For the world, understanding the origins of the COVID-19 pandemic is vital. A thorough knowledge of what happened could help leaders better respond to future outbreaks, and it could, depending on the facts that emerge, help laboratories impose protocols that guard against deadly leaks.
Considering the virus has resulted in 6.8 million deaths worldwide, according to worldometers.info, including more than 1.1 million in the United States, it’s imperative that the world comes to an understanding of basic facts.
Unfortunately, that’s not easy.
Facts about the pandemic have become politicized in the United States. Democrats tend toward the theory that the virus spread naturally from animals to humans, and Republicans, led by the Trump administration, believe it was created in a lab in the Chinese city of Wuhan.
The Chinese, meanwhile, have been far less than cooperative, further impeding the truth.
So, we applaud members of the U.S. intelligence community for apparently setting all of this aside and taking a dry-eyed look at the matter, even if their conclusions are couched and mixed.
According to a story originally reported by The Wall Street Journal, a classified intelligence report recently prepared for the White House found that the U.S. Energy Department has changed its conclusions and now believes, along with the FBI, that the pandemic originated with a leak in a lab in Wuhan.
Four other unnamed agencies, as well as the National Intelligence Council, still hold to the natural-transmission theory, the report said. Two others are undecided.
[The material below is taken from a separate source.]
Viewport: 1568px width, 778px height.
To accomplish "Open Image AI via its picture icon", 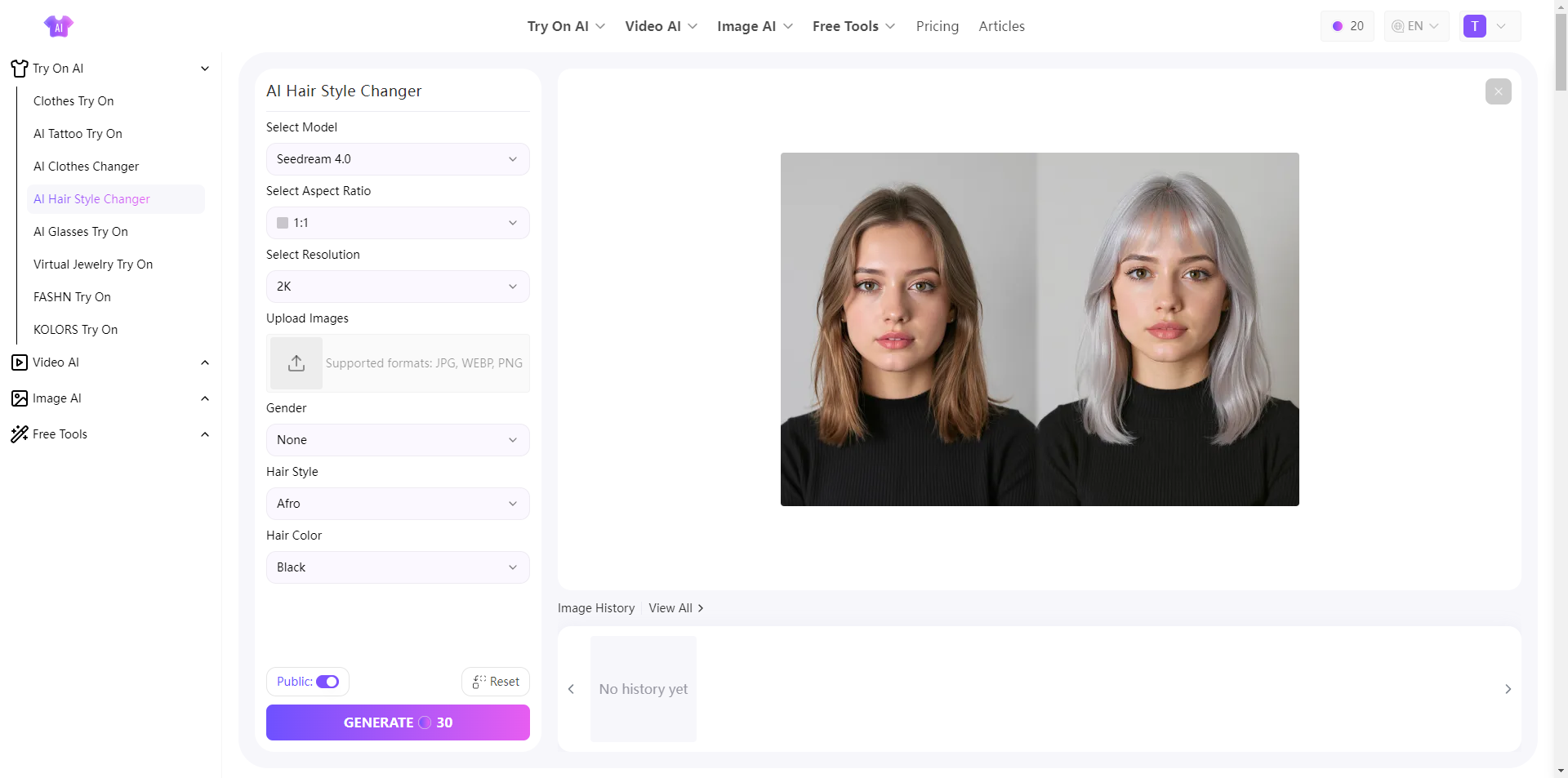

But even the Energy Department’s headline-grabbing conclusion was couched as a judgment of “low confidence,” meaning it’s far from a definitive conclusion.
The FBI, on the other hand, believes in the leak theory with “moderate confidence.” The National Intelligence Council and four other agencies have “low confidence” in their animal-transmission theories.
Politicians, and particularly political zealots, don’t like the kind of uncertainty science often provides. They don’t like how conclusions change as facts emerge. They certainly didn’t like how the gradual acquisition of knowledge changed the way scientists recommended masks should be worn, for instance. They didn’t like how the Centers for Disease Control and Prevention changed its assessments on the seriousness of emerging variants.
But science and national intelligence must follow knowledge as it emerges. Those with agendas tend to distrust open minds.
Significantly, the report noted that the intelligence agencies, despite coming to different conclusions, were unanimous in concluding — thus far, anyway — that the Chinese did not intentionally develop COVID-19 as part of a biological weapons program.
Unless further evidence contradicts this consensus, it is a reason to feel relief, indeed. But China’s reluctance to cooperate with investigators, including pressuring the World Health Organization to limit its probes, makes definitive conclusions elusive.
Those who believe the virus developed naturally and then made the jump from animal to man have a problem. No one has yet found an animal source to bolster the theory. Meanwhile, those who believe the virus was leaked through negligence are bolstered by both Chinese internal documents and U.S. State Department warnings in 2018 about lax safety procedures in laboratories.
The Energy Department’s change of position was reportedly prompted by new intelligence. However, officials have so far refused to provide more details. That’s not helpful to the pursuit of knowledge, either.
It may take years before enough facts emerge to justify definitive conclusions about how the virus was introduced, how it spread and what government officials might have done differently to keep infection and death rates lower.
In the meantime, Americans have grown weary of COVID-19, and of discussing its prevalence. While case rates are down from last fall, Utah still has a seven-day average of 236 new cases, according to state figures. That’s far above last April’s rate of 53.
With so many deaths having occurred, and with so many people suffering long-term side effects, getting at the truth of the virus is vital.